Wednesday, November 28, 2012

Love should heal, not hurt

When someone we love hurts, we hurt, right?  Isn’t that the human connection?
If we/I didn’t I would worry.  Seriously.   But do we ever cross that imaginary line between care and control.  Trying to ‘fix’ it for someone to ease their pain as well as our own.  Put the big red arrow right here, on me.  I am guilty. 
Ever been bullied by the school yard jerk?  Perhaps a relationship idiot that can’t take ‘no’ as an answer and proceeds to push their will on you?  Ever said to anyone, “I don’t have a voice in this”?  Wish you had someone in your corner?  The newest term, “go to person” comes to mind.   Well do you?  Are you? 
I have a true issue with this very thing.  A need, if you will, to be heard.  So, when appropriate I want to shout out loud.  When squelched I want to jump up and down to be seen AND heard.  Remember the movie Dirty Dancing?  No one puts Baby in the corner.  Well that applies to me too.    Not having a ‘voice’ is the worst of all.
What does that connect to?  Feeling less than?  Like we don’t matter?  Absolutely.
Seems that is a reacurring theme with me.  But!  I’m aware and working to live beyond that.  Slowly.
I fear my precious grandkids have this same issue.  It crushes me to see them hurt but I know they can not be protected all the time. 
Life………… Where would we be without it?

Wednesday, November 21, 2012

Happy Thanksgiving!

What am I thankful for?  What about you?  When I look around today I see a plethra of folks that don't give a rip about society.  I see the masses devouring lives as if they were nothing.  A non entity.  A homeless man yelled out to the cars in the drive thru where I also sat, waiting for my turn.  Hey, anyone have a dollar?  I turned away.  Not becuase of the money but because I get annoyed.  Hmmm.  As I drove around the building I was saddened by that.  Annoyed at someone that needed something to eat?  Really?
Or did HE really?  Case in point; someone I know lived off of panhandling for months.   Gave me the inside scoup on how they work the system.  He said in a few hours he could accumulate more than if he worked for several days 8 hrs a day.  that is your money and mine.  And that is something I struggle with.  If i hand you MY hard earned money what YOU do with it is non of my business.  What IS MY business is do I give it or not?  Choosing not does not make us/me/you a bad person.  I suppose my gratitude is that I am not homeless.  Far from it.  But I do not look down on those that are.

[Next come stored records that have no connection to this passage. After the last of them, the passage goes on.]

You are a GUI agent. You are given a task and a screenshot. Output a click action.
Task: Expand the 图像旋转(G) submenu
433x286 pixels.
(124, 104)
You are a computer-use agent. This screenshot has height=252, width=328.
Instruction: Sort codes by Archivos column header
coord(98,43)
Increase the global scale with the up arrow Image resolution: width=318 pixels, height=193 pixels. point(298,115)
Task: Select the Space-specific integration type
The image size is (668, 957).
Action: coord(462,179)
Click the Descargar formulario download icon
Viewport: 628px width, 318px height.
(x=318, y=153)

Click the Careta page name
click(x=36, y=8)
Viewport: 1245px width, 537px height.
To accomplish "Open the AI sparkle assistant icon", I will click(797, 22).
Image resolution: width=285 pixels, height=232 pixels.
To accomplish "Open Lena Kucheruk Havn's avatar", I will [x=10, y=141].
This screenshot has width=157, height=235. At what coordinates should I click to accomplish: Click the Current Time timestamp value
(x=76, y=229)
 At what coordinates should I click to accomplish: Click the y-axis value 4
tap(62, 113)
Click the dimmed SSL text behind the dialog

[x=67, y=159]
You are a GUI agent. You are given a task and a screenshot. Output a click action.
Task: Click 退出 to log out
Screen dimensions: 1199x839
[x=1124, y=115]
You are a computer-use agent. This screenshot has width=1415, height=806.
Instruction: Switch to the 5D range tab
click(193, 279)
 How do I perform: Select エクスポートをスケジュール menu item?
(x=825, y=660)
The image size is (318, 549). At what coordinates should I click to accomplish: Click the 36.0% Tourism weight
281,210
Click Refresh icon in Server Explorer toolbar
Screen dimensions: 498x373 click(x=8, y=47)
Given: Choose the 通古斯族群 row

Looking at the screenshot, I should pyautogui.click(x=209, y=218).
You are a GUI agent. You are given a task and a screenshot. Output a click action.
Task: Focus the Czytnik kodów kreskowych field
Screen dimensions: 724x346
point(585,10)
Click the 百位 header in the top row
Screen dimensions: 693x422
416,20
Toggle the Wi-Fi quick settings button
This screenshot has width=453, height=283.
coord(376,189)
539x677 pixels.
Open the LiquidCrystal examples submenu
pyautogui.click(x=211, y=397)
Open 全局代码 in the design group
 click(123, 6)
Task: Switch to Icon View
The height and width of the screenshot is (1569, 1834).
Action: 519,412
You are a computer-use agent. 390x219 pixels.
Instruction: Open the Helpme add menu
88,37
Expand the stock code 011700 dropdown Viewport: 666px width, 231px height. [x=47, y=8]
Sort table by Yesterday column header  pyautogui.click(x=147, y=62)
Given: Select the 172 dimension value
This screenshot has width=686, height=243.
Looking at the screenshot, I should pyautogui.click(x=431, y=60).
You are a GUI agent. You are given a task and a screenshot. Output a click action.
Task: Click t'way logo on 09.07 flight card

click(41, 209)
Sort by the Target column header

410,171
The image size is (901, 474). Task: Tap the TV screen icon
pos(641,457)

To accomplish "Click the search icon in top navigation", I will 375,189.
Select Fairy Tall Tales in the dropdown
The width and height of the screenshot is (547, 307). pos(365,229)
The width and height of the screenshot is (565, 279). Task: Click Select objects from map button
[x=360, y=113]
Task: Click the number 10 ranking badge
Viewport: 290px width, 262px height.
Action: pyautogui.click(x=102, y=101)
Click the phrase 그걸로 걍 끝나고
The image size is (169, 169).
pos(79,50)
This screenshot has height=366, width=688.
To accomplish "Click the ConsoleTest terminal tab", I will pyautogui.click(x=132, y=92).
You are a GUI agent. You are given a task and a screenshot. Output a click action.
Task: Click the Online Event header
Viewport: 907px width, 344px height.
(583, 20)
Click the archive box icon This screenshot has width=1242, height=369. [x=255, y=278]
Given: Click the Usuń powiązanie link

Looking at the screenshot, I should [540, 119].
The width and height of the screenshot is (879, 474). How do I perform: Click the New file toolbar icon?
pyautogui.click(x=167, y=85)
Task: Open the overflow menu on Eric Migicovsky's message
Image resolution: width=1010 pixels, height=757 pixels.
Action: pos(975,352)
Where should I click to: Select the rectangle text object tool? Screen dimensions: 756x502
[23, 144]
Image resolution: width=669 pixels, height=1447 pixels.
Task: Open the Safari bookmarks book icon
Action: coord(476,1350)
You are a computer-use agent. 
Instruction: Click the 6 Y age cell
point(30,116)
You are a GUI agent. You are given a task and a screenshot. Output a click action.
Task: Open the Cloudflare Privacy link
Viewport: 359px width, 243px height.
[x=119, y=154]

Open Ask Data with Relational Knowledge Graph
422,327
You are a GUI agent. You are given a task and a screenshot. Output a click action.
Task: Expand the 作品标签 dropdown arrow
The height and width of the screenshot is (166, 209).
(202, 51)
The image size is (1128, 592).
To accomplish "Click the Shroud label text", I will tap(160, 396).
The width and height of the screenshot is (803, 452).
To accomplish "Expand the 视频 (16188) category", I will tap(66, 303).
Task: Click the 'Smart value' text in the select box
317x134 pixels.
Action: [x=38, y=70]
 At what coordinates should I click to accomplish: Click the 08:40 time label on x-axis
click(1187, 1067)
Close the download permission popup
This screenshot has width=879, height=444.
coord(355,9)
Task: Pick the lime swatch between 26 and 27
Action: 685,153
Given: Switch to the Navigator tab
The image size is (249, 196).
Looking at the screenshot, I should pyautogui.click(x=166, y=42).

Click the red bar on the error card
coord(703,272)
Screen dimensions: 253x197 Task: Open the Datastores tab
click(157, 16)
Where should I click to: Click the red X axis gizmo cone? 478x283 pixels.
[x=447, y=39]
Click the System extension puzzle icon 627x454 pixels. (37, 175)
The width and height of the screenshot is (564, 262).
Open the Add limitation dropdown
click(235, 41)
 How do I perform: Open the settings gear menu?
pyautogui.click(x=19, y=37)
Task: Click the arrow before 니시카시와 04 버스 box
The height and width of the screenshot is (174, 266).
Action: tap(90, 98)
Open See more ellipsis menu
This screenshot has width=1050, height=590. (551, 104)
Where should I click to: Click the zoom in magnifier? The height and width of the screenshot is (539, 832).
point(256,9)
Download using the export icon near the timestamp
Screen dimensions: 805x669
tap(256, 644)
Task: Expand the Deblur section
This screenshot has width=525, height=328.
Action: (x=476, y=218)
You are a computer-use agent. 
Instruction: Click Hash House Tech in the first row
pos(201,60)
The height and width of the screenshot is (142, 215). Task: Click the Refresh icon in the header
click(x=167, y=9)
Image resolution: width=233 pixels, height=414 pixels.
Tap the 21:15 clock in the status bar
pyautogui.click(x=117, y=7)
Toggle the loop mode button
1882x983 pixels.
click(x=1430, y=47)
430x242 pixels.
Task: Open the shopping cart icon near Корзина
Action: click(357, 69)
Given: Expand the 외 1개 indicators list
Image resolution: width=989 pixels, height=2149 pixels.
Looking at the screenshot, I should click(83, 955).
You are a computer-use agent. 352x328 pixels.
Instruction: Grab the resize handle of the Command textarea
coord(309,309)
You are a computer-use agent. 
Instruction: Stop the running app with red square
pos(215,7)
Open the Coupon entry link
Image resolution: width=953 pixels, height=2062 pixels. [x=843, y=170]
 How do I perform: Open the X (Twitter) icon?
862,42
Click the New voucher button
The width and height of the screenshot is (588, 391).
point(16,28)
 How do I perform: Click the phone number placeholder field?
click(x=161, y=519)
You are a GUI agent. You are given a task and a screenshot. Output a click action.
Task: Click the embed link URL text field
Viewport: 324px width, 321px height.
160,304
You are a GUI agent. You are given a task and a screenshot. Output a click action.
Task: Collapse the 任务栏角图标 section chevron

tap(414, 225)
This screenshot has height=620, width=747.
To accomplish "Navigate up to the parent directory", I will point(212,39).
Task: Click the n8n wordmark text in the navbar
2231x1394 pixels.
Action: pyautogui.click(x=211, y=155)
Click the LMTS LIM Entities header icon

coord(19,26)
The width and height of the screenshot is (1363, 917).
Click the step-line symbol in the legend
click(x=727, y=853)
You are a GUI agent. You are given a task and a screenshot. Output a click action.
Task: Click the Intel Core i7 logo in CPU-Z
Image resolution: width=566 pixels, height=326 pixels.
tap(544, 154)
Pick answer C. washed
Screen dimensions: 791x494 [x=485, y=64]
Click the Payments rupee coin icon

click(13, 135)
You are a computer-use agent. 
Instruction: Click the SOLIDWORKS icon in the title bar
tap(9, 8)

Tomorrow is Thanksgiving.  my 8th alone.  On the 27th (next week) rj and I would be celebrating 21 years of marriage.  Now, I can dwell on the negative, poor me side or smile and say, thank you God for rewriting the end of that misery.  Now moving on is a whole different story.

Thanksgiving.  When I was a kid I loved the holidays.  As screwed up as my family was I knew that during that time it just seemed everyone was happy, if only for  a minute.  I have mentioned this before but for a few years we would go to my aunt and uncle's house to eat.  Afterwards we would rush to their basement and watch March of the Wooden Soldiers.  A laurel and hardy escapade.  But I loved it.  I loved the atmosphere.  That of which i remember.  My parents had already separated so I'm sure my mother was still reeling from that pain.  My grandparents would come too.  So it was a houseful of kids and adults.  And this may freak my cousin out but I still remember they had a yellow lab named Timmy and a black cat named Cricket.  Funny the stuff we remember, huh. 

So for those few short years those were my favorite times. 

For those without families or those with families that are disconnected, for those folks without a home or money for food, moms without husbands, children without clothes... you get the picture, right?  Treasure what you have, give to those that don't.  A smile goes a long way but won't feed a hungry child. 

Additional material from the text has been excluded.